> **Task requirements**: Beneath this instruction is a listing. Transcribe from it only the stretch from the line with "The width and" through the line with "Select 政务服务 from the navigation bar", both end lines included, exactly as written.

> **Data shown**:
==================================================
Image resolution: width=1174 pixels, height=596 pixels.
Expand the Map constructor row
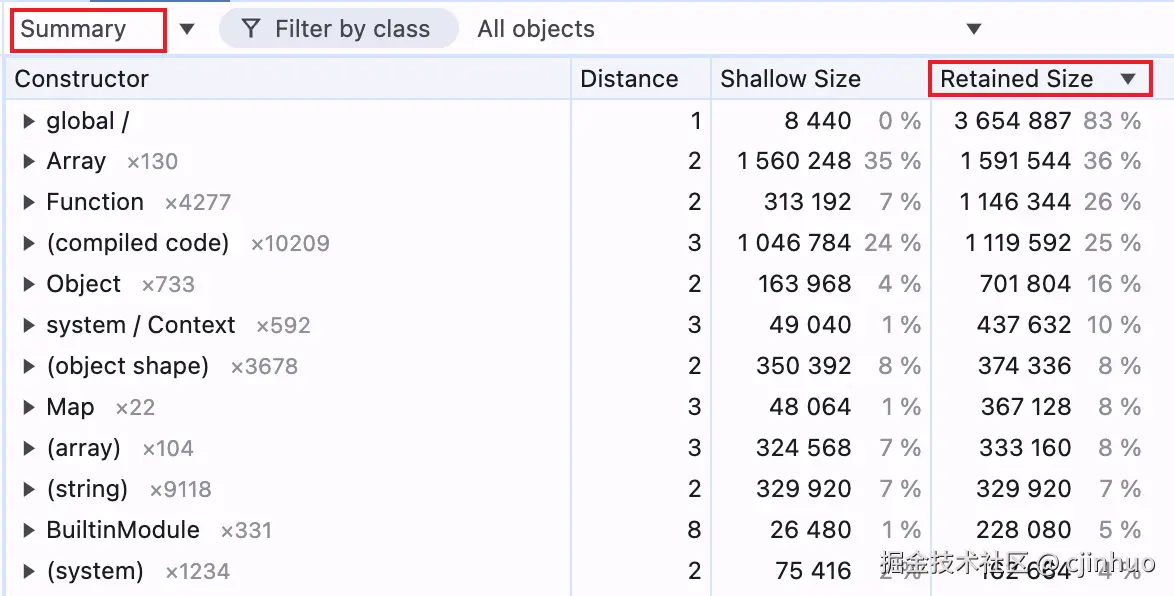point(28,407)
==================================================
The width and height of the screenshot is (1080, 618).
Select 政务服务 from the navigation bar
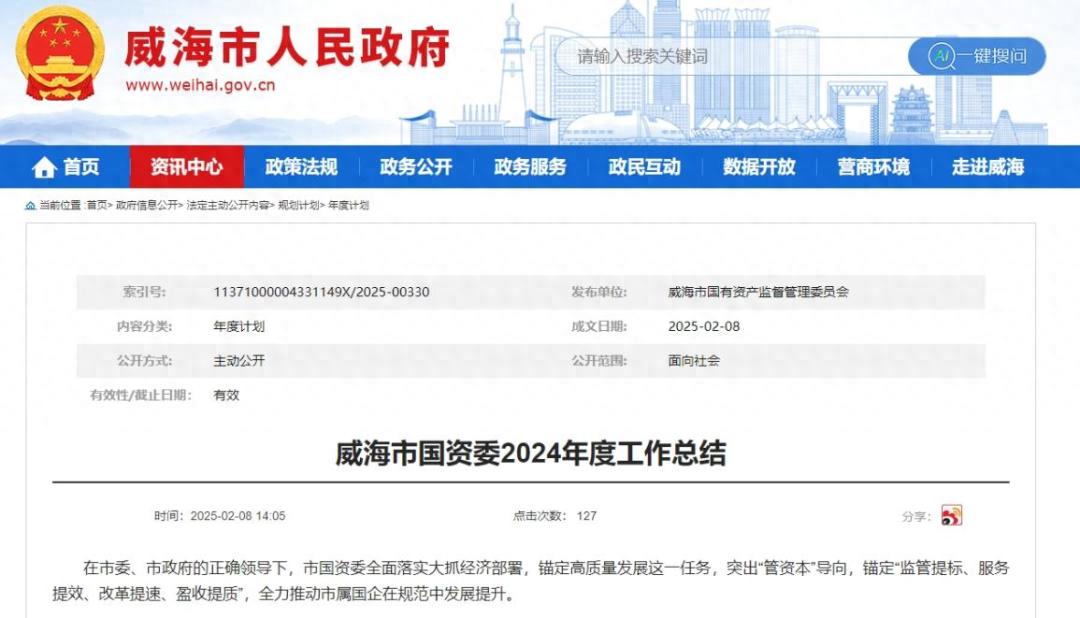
==================================================
> **Task result**:
The width and height of the screenshot is (1080, 618).
Select 政务服务 from the navigation bar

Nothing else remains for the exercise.